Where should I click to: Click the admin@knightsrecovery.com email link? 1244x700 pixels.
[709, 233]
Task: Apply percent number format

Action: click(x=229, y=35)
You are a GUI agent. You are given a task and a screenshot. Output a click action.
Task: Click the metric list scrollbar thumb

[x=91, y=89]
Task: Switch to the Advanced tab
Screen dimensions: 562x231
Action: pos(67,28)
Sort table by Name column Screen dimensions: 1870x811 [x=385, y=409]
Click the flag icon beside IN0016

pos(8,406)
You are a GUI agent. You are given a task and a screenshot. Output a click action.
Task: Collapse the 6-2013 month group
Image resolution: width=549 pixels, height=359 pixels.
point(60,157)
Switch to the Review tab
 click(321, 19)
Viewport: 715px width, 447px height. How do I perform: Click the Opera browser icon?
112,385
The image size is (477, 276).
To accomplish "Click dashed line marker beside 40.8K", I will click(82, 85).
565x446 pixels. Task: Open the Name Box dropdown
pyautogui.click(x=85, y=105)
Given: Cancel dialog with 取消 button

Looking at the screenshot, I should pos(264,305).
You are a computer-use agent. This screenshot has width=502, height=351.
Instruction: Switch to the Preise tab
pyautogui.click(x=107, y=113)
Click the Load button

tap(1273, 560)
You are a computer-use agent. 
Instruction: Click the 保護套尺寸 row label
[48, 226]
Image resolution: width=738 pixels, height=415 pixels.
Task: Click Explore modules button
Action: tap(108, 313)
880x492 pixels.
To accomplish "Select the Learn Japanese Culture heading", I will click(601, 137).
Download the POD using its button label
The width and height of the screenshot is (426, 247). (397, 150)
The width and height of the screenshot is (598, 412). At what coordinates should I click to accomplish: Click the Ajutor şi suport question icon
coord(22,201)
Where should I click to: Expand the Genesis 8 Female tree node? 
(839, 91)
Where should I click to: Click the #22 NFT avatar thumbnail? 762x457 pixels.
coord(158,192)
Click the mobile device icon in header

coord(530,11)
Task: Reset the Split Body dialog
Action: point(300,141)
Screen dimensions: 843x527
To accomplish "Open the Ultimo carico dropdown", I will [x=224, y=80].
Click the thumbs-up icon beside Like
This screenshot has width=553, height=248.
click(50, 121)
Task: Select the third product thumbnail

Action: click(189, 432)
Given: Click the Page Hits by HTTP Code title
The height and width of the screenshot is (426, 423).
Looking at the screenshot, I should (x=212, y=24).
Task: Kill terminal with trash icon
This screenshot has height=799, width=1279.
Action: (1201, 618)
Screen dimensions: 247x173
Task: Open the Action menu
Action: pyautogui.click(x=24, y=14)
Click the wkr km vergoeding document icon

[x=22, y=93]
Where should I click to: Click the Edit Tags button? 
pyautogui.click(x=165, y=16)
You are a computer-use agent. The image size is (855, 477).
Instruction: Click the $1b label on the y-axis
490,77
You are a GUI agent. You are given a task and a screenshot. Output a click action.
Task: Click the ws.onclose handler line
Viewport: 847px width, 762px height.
^^^^^^^^
» **Instructions for the task**
Where does the string "size" occur in the data above? Copy every line that holds it.

» **Finished exercise**
The image size is (477, 276).
You are a computer-use agent. The image size is (855, 477).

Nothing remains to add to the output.